But once I did randomly test hand cream (main ingredients - water, mineral oil) on a keychain cube this one time.

I applied it by coating each cube.

Results were:
- "Buttery", then
- Sticky, then, after some breaking in,
- "hey, this is kinda good"

But then I put some in my Revenge by just putting a glob in a few days back and it's still at the "sticky" stage, although it feels like it's sort of loosened up a bit.

So my experience with it since is that it is probably:
- Good in small amounts,
- Bad in large amounts (Too sticky, oozes out)
- Probably better to clean out the cube dust first? 

I have a suspicion that with my revenge I didn't clean out the cube first and the oil gets stuck to the dust and clogs the cube up.


----------



## wongxiao (Oct 20, 2008)

Personally, I don't think I want a cube that feels "buttery."

When I first lubed my cube, I actually used a hair serum which was very slippery, and indeed, it felt "buttery." Which at the time I liked, especially in comparison to the stickiness that CRC Heavy Duty brought about.

It's true, CRC contains propellants which may have an adverse melting effect on your plastic, so be careful with it. You have to work it in immediately (And for a lengthy amount of time), otherwise take it apart and spray at a distance, giving the propellants sufficient time to evaporate. The solvent should dry out, leaving a thin film of silicone on your plastic. This is what you want.
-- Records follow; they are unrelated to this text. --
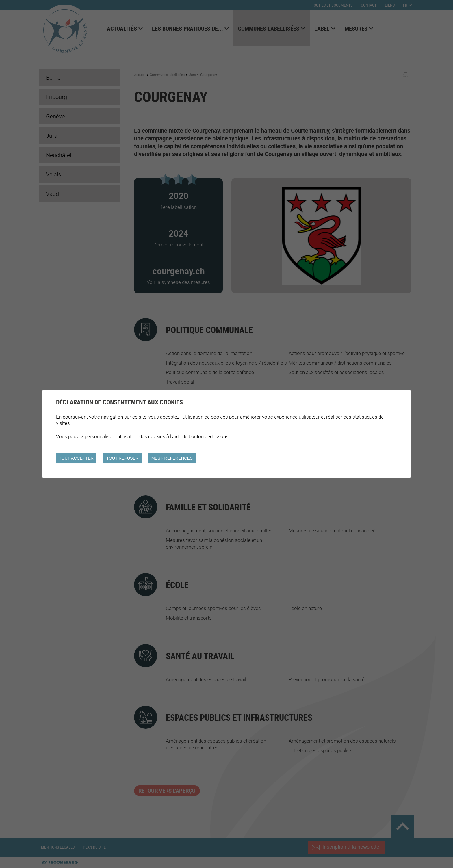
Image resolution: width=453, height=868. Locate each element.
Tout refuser (122, 458)
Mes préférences (172, 458)
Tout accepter (76, 458)
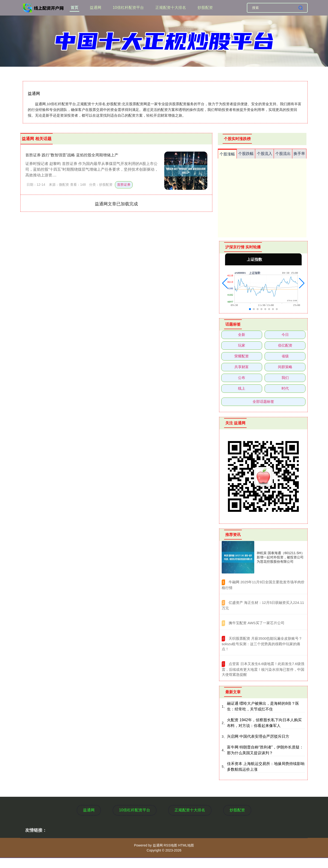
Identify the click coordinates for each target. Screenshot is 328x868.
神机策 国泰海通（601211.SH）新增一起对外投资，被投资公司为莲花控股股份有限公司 (280, 557)
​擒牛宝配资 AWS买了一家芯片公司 (256, 623)
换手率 (299, 154)
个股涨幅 (227, 154)
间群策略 (285, 367)
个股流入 (265, 154)
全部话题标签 (263, 401)
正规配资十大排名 (170, 7)
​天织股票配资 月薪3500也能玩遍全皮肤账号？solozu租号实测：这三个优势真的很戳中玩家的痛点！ (262, 644)
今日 (285, 335)
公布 (242, 378)
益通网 (95, 7)
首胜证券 (124, 184)
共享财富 (242, 367)
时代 (285, 388)
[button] (225, 283)
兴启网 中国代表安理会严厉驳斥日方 (258, 736)
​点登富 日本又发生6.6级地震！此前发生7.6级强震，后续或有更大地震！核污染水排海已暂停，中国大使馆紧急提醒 (263, 669)
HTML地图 (186, 845)
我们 (285, 378)
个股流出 (283, 154)
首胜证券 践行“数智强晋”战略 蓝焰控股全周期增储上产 (72, 155)
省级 (285, 356)
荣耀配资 (242, 356)
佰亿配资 (285, 345)
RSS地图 (170, 845)
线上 (242, 388)
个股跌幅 (246, 154)
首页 (74, 7)
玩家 (242, 345)
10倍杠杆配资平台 (128, 7)
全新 (242, 335)
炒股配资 (205, 7)
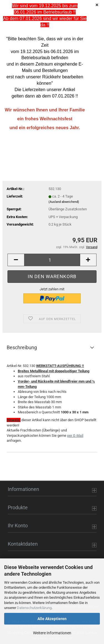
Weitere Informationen (52, 633)
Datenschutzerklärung (34, 608)
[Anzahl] (52, 260)
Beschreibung (22, 347)
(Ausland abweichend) (64, 202)
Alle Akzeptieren (52, 619)
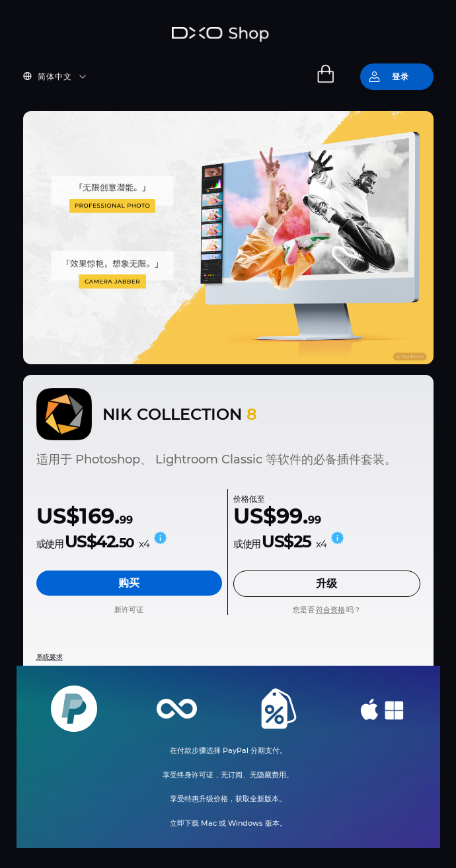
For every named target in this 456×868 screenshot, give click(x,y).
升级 (326, 583)
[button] (63, 77)
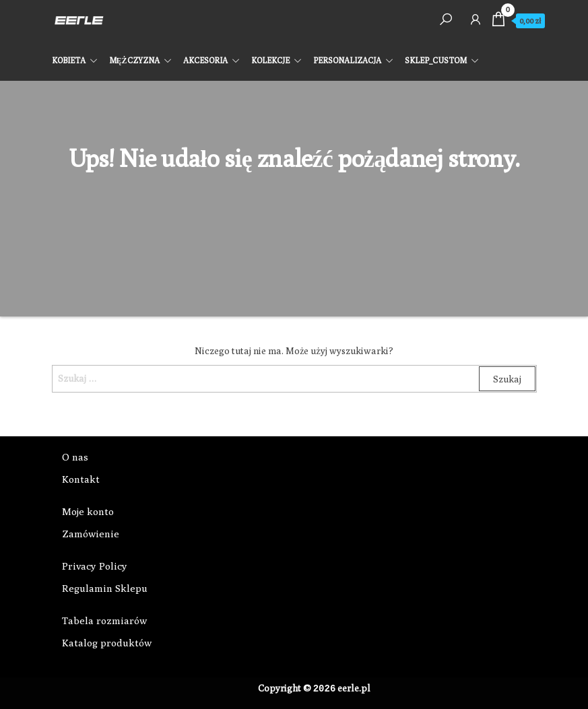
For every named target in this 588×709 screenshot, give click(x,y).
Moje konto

If all is as it should be, the silicone should be _dry to the touch_ and therefore never "buttery." This is also why you'll never get the seeping out problem you describe.

Now, why don't I like the buttery feel? It may have a lower coefficient of static friction than silicone, however, if lubed right, the flick of a finger should be more than sufficient to overcome the static friction requirement, and IMHO the dynamic friction with the silicone is vastly lower than that of the oil type substances. Also, you don't have to deal with any of the seeping problems you mention. I had a very negative first reaction to the non-buttery feel of silicone, but having tried my original solution again, I feel it is WAAY slower, even if it feels quieter, less clicky, smoother, and yes, more "buttery." ...the silicone, in my experience, is clicky, loud, etc, but incredibly fast.


----------



## Tox|k (Oct 21, 2008)

Thanks for the advice on how to apply the silicone, I had been leaving it wet before, and evidentally that was my problem. I just lubed up my type D with silicone by taking it apart and spraying each inner face and letting it dry for 30-60 mins. After that I wiped off all excess and put it back together. The end product really is quite superb, I would have never thought a 'dry' cube could be so smooth. Still not as slippery as my super broken in mineral-oiled rubik's, but I do like the results indeed.


----------